Apply what you read.
A. Please rewrite the event announcement starting with "You’re invited to" and going on through "literature and culture.", renaming "volume" as "book".
B. According to the event announcement, what is the street address of Bird in Hand Coffee & Books?

Text provided.
Bird in Hand Coffee & Books
11 East 33rd Street, Baltimore, MD 21218
Monday, January 27th, 2025
6:30 pm - 8:00 pm

You’re invited to the first 2025 event of Humanities in the Village, an event series in partnership with the Alexander Grass Humanities Institute at Johns Hopkins University, which aims to make scholarship publicly accessible.

January’s event features Jennifer Stager and Leila Easa, co-authors of Public Feminism in Times of Crisis: From Sappho’s Fragments to Viral Hashtags. This volume examines the public practice of feminism in the age of social media from a moment of acute crisis: the Trump years and the Covid-19 pandemic. But Easa and Stager also locate the foundations of public feminism in history, journeying through broad swatches of time looking for connections between the centuries through art and literature and culture.

[Stored data]

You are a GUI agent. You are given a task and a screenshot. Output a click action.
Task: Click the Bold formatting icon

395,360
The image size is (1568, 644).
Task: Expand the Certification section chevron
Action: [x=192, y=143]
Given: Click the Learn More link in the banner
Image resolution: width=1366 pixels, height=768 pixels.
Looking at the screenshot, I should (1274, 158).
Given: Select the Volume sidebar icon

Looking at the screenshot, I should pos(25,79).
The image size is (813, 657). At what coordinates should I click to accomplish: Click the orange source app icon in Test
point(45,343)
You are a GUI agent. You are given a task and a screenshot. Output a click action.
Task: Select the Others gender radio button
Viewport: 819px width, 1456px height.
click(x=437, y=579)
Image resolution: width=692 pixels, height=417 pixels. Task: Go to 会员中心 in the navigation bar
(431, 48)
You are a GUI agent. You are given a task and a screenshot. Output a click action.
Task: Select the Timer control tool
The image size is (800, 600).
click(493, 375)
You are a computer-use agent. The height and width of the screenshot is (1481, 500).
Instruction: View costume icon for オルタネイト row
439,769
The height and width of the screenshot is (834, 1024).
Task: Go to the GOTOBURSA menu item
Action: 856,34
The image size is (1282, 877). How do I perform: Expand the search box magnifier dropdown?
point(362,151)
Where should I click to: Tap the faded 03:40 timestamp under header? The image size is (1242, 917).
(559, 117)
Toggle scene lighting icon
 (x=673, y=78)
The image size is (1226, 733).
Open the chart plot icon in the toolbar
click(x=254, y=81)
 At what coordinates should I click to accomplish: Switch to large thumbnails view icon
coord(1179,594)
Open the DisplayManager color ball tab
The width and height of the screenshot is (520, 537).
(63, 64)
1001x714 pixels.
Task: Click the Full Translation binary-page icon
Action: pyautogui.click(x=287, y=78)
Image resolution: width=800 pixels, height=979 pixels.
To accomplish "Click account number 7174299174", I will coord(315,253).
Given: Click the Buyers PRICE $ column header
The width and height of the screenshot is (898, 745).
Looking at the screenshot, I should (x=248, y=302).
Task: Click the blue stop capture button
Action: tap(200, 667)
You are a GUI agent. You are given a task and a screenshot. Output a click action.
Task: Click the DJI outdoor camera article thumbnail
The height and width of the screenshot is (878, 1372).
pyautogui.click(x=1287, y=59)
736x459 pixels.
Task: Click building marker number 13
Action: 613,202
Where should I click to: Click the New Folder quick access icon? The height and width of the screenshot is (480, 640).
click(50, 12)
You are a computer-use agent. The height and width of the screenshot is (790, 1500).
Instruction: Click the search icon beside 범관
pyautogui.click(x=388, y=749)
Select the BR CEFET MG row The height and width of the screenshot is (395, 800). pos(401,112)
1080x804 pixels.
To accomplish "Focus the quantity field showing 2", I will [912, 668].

Your written answers.
A.
You’re invited to the first 2025 event of Humanities in the Village, an event series in partnership with the Alexander Grass Humanities Institute at Johns Hopkins University, which aims to make scholarship publicly accessible.

January’s event features Jennifer Stager and Leila Easa, co-authors of Public Feminism in Times of Crisis: From Sappho’s Fragments to Viral Hashtags. This book examines the public practice of feminism in the age of social media from a moment of acute crisis: the Trump years and the Covid-19 pandemic. But Easa and Stager also locate the foundations of public feminism in history, journeying through broad swatches of time looking for connections between the centuries through art and literature and culture.

B. 11 East 33rd Street, Baltimore, MD 21218